The complications of diabetic foot ulcerations (DFUs) are severe and costly to patients and society. DFUs are quite common: 1 in 4 adults with diabetes will develop a DFU, and 2 out of 3 treated DFUs will recur. Every year, 40,000 individuals lose a leg owing to DFUs. Compared to other groups, Hispanics and Native Americans (NAs) experience a disparate rate of diabetes, foot ulceration, and lower extremity amputation. To date, our understanding of the factors leading to racial and ethnic disparities in major amputations (ankle and above) is limited. Knowledge of the differences in access to care, barriers to limb salvage (amputation prevention), patients' preference in revascularization (improving arterial blood flow for wound healing), and factors related to major amputation are particularly essential to the development of targeted interventions. The goal of this K23 proposal is to address the critical knowledge gap regarding disparities in lower extremity amputations among Hispanics and NAs?vulnerable and often underserved populations. This K23 proposal will leverage the unique and diverse patient populations in the Southwestern Academic Limb Salvage Alliance (SALSA) and the NIH-supported Precision Medicine Initiative Cohort within the All of Us Research Program (AoURP), to determine patient-centered factors that influence the care of the Hispanic and NA populations with DFUs. The objectives of the study include Aim 1: Evaluate the racial and ethnic disparities in healthcare access and utilization among adults with diabetes and DFUs using the cross-sectional survey data of the AoURP;
Aim 2 : Determine the patient-reported barriers to DFU care and perceived risk factors related to major amputations using focus groups;
and Aim 3 : Prospectively identify the clinical factors and non-clinical variables (individual, community, and health system-level) related to major amputations among 219 Hispanics and NAs with DFUs. The Classification and Regression Tree (CART) will be used to identify vulnerable subgroups with DFUs that might benefit from early identification and aggressive treatment. The proposed study is significant, as it focuses on the traditionally understudied Hispanic and NA populations. The proposed study is innovative in that it uses the standard Wound, Ischemia, and Foot Infection (WIFi) classification system to stratify the severity of the ulcer presentation. The proposed, rigorous training plan and highly experienced mentorship team composed of national experts in health disparities research, mixed methods research, DFUs and limb salvage, and implementation science will prepare the PI to independently conduct research aimed at designing, conducting, and evaluating culturally competent interventions. Finally, the findings of this study will address a critical knowledge gap regarding disparities in amputations among these vulnerable and underserved groups that continue to make up an increasing portion of the Southwest's population, with the overarching goal of reducing lower extremity amputations among at-risk minority populations.

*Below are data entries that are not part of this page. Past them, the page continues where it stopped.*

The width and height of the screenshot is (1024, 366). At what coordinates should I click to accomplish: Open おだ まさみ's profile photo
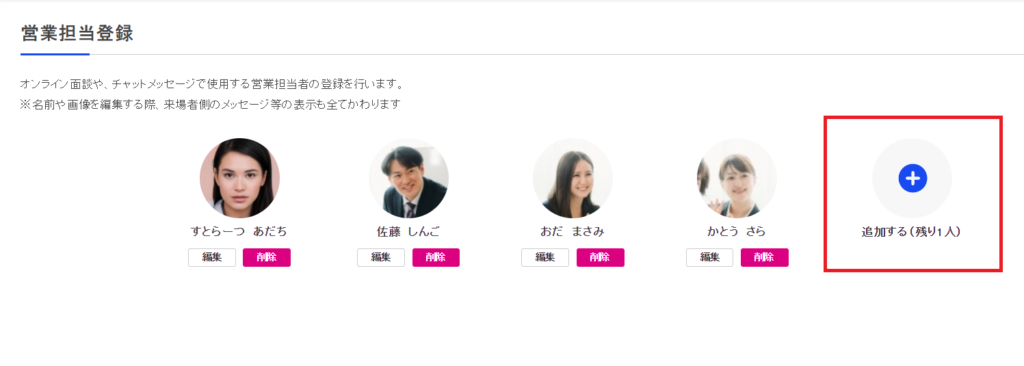[573, 178]
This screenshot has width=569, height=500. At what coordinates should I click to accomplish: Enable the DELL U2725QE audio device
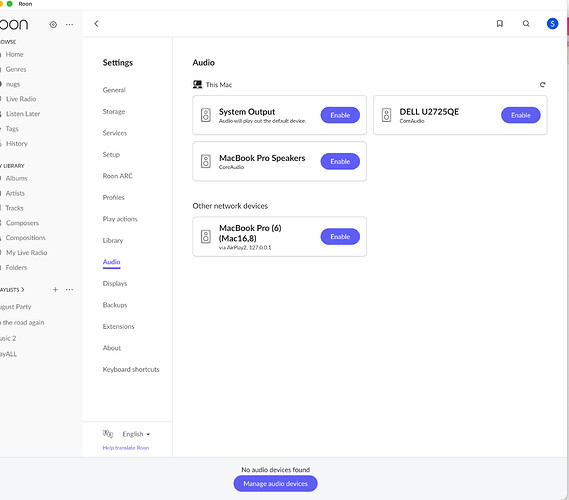tap(520, 115)
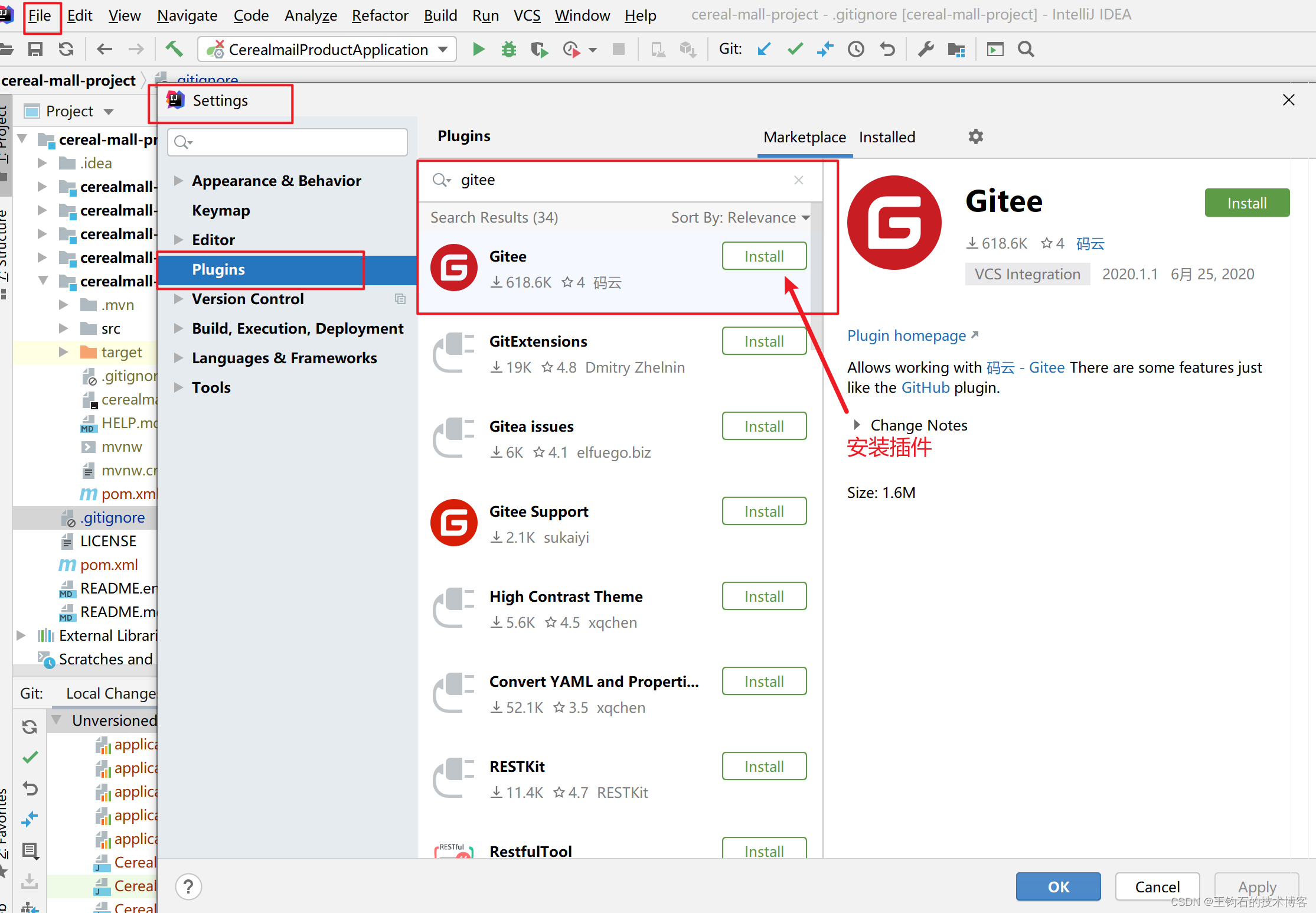Open the File menu

coord(40,16)
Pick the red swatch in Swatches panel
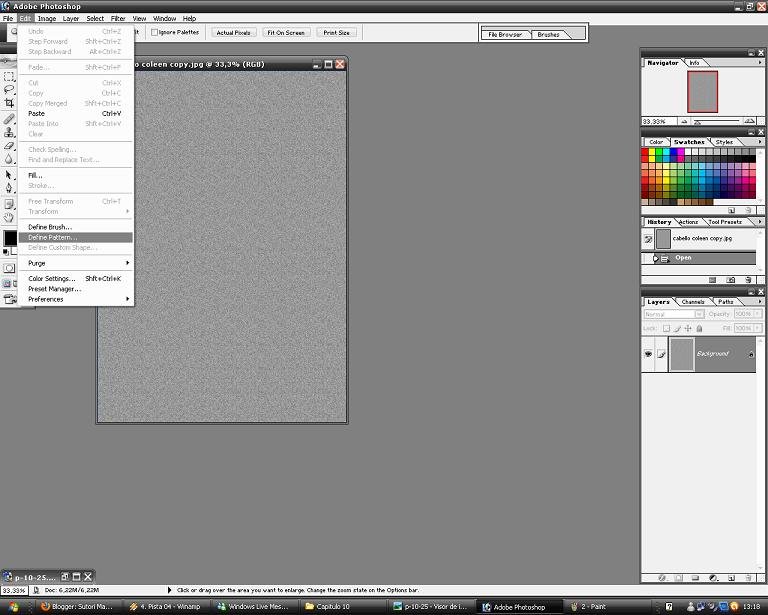 [646, 152]
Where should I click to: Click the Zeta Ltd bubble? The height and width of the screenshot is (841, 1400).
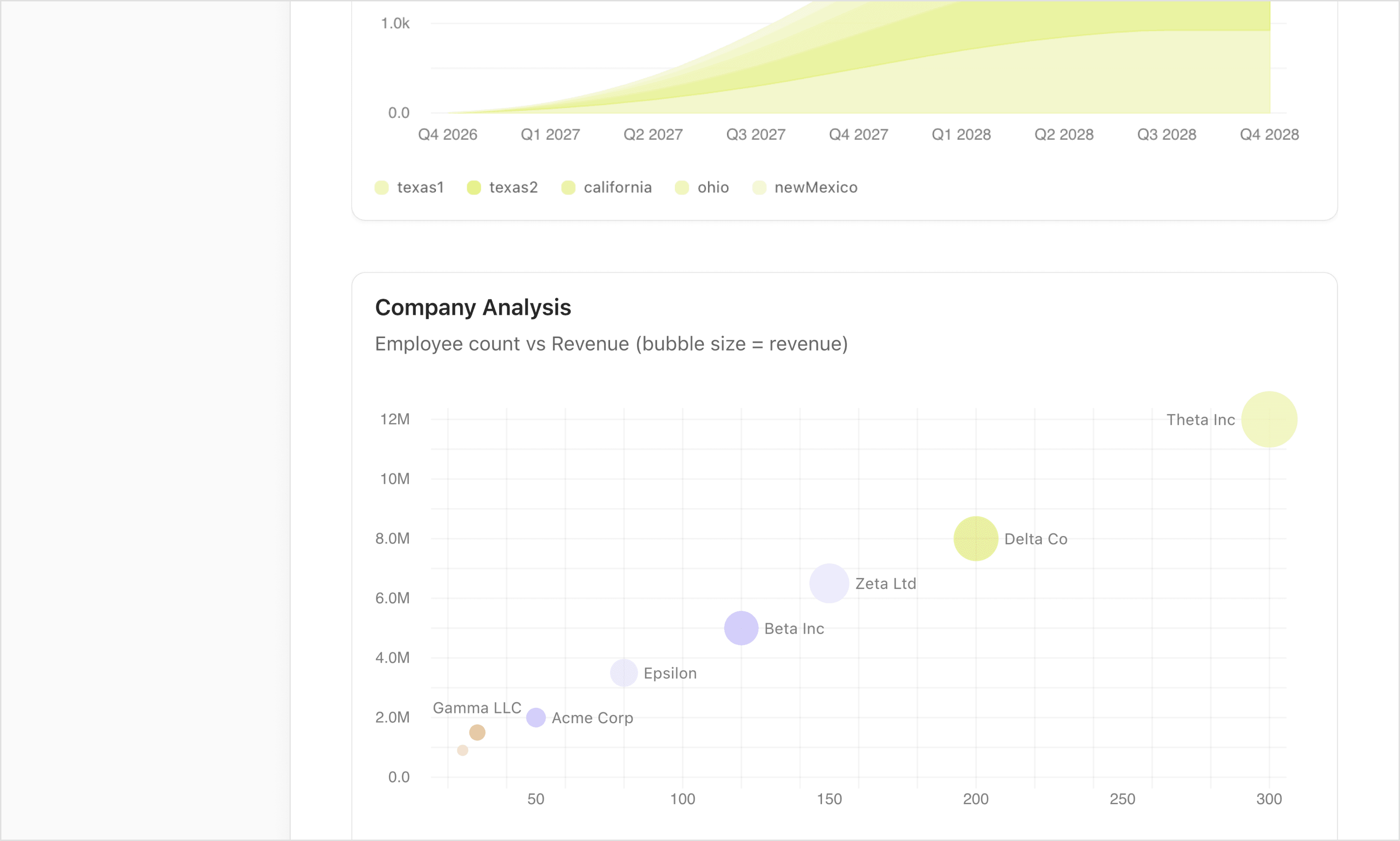point(829,583)
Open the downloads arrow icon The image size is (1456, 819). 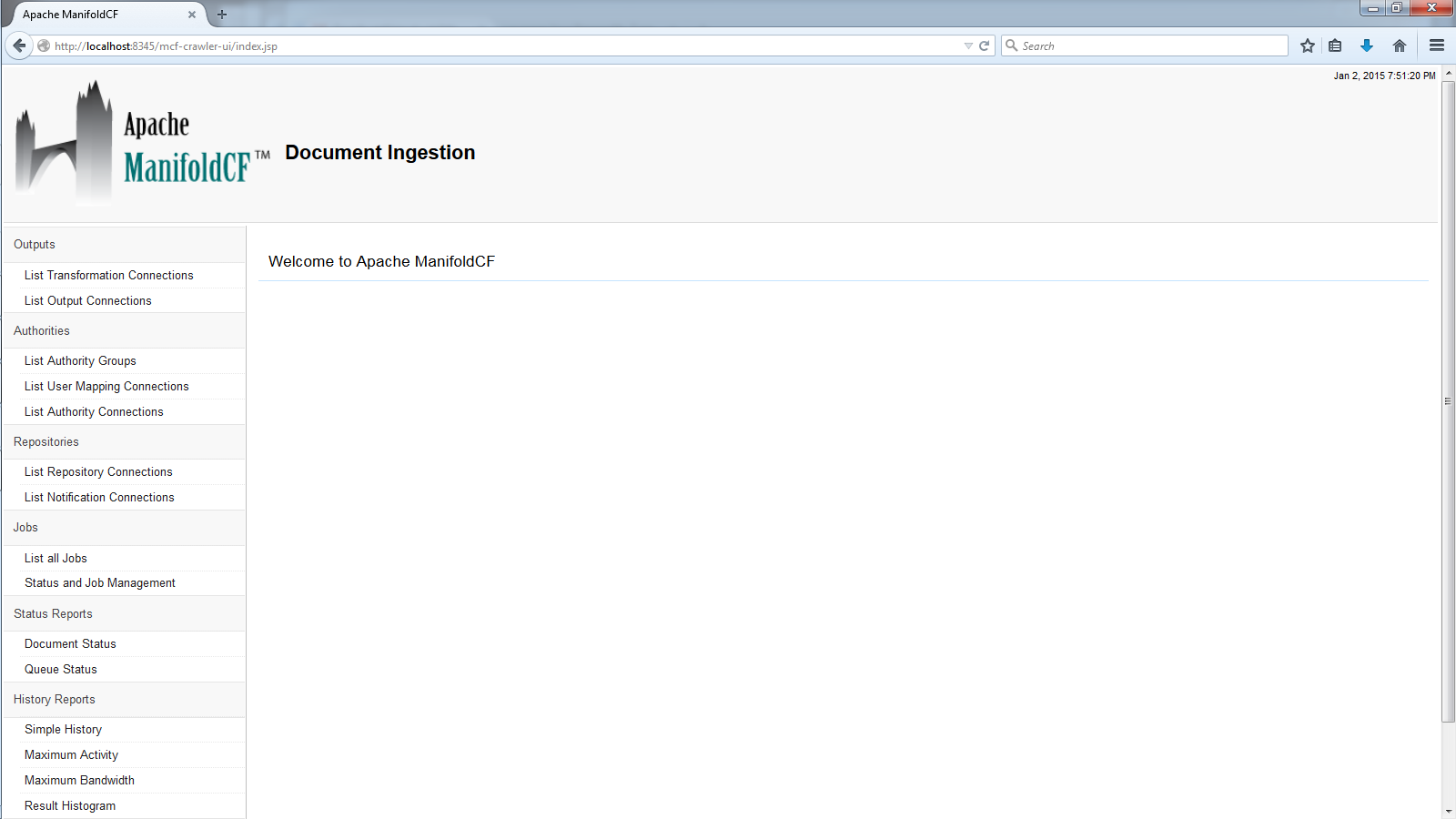(x=1366, y=46)
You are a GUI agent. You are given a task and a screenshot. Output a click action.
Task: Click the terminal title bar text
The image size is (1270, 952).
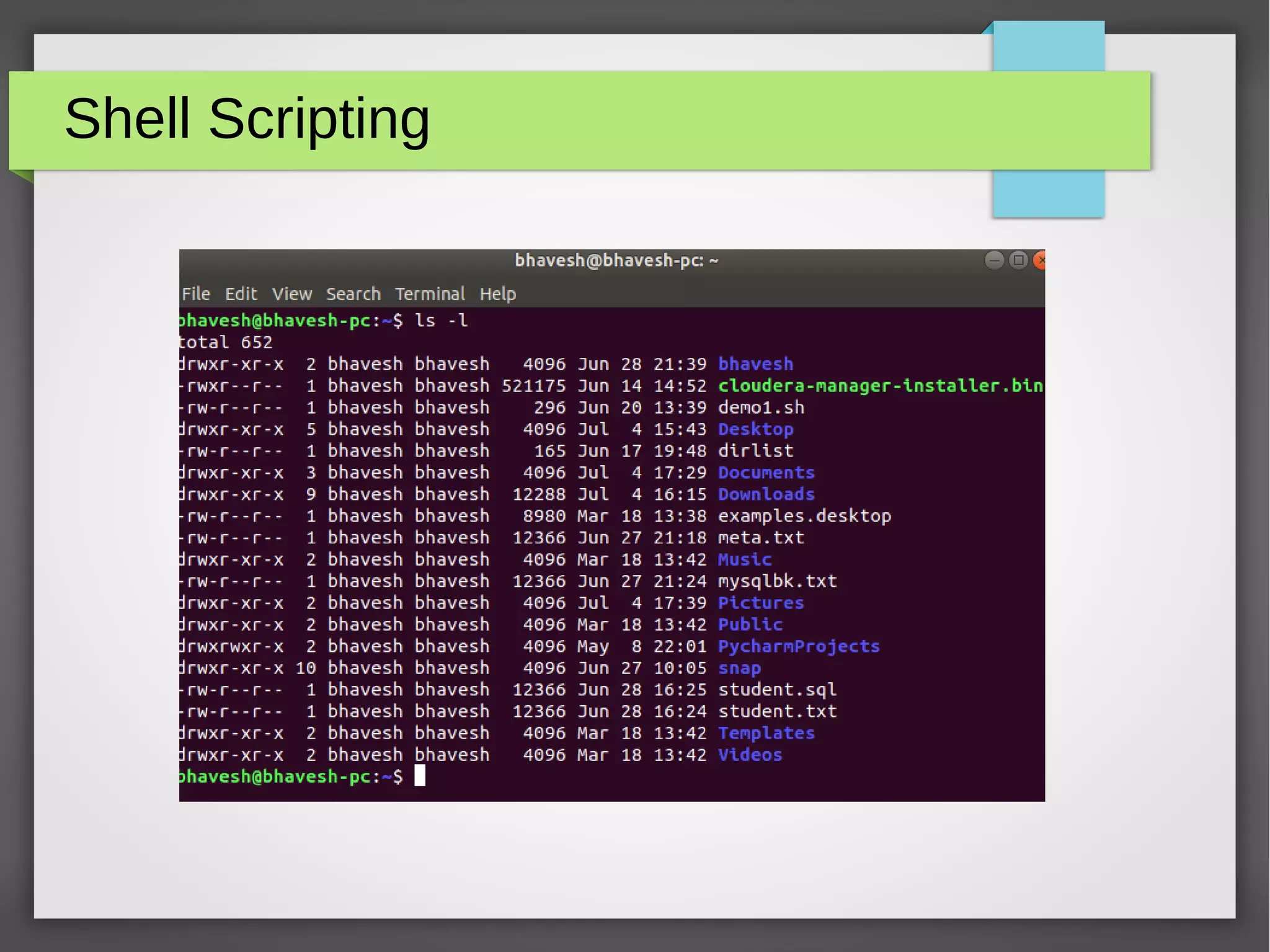coord(616,260)
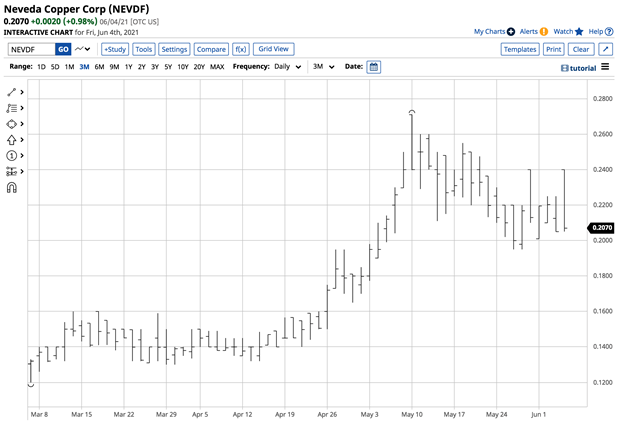
Task: Click the Grid View button
Action: (273, 49)
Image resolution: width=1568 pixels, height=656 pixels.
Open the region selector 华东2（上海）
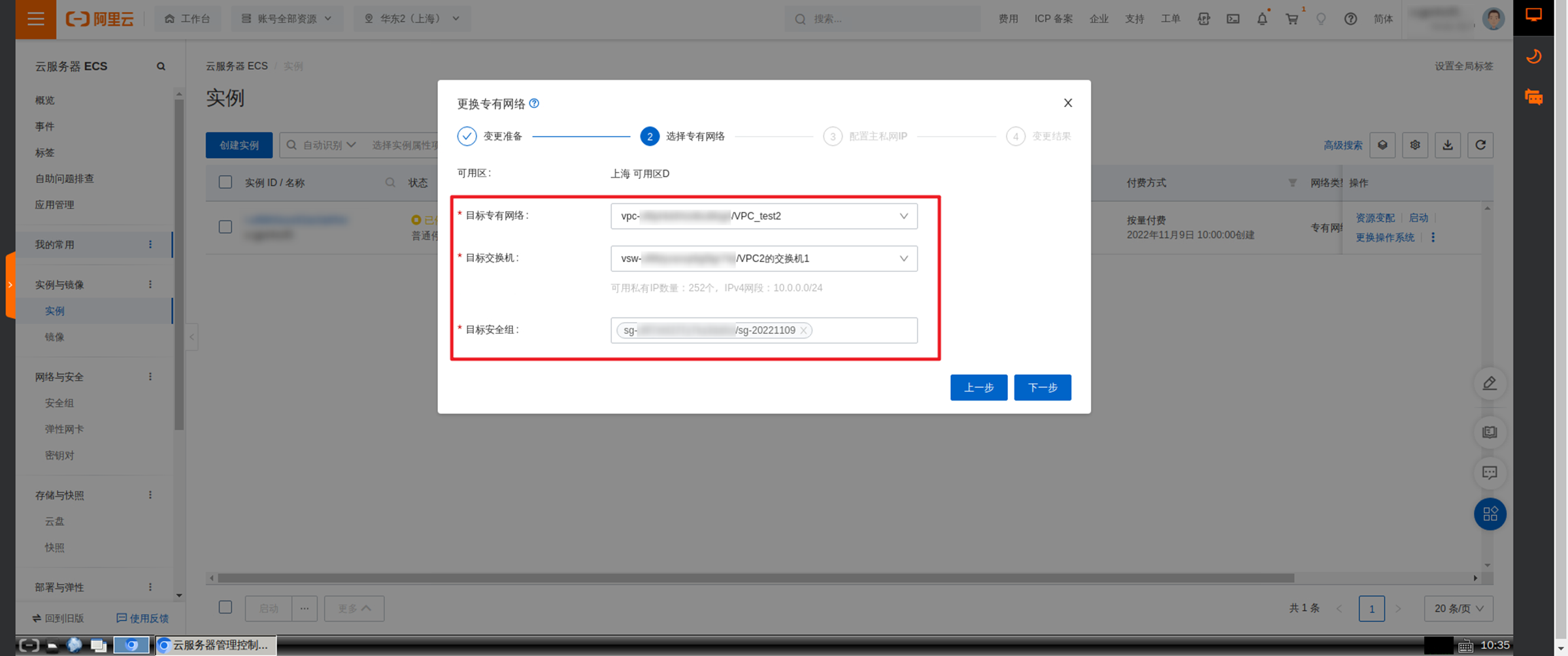pyautogui.click(x=412, y=19)
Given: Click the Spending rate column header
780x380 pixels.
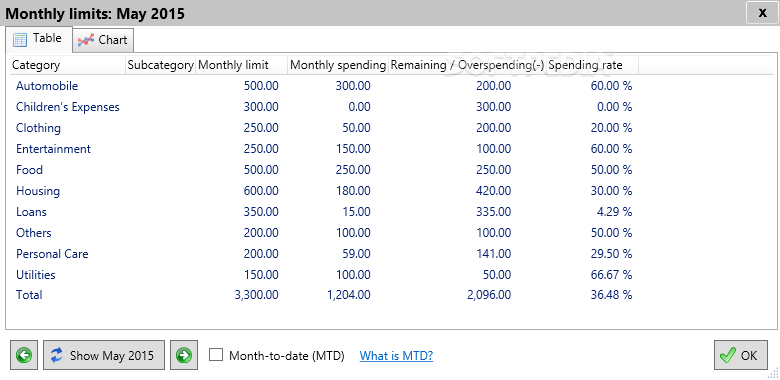Looking at the screenshot, I should point(592,65).

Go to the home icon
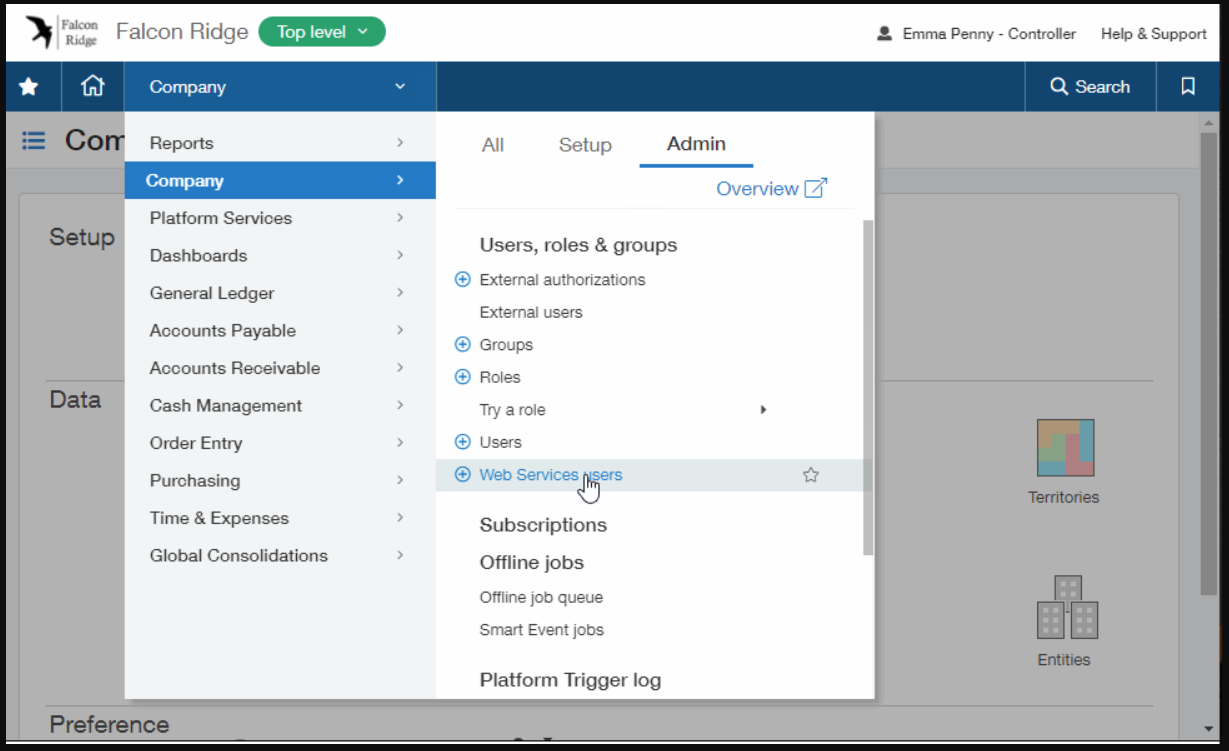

Hispanic and Native American populations with diabetes experience disparities in lower extremity amputations from foot ulcerations. To develop targeted interventions for these at-risk patients, we must first understand the barriers to limb salvage (amputation prevention) and the risk factors related to amputations. The results of this K23 proposal will provide essential insights for improving disparities of lower extremity amputations in vulnerable and underserved populations.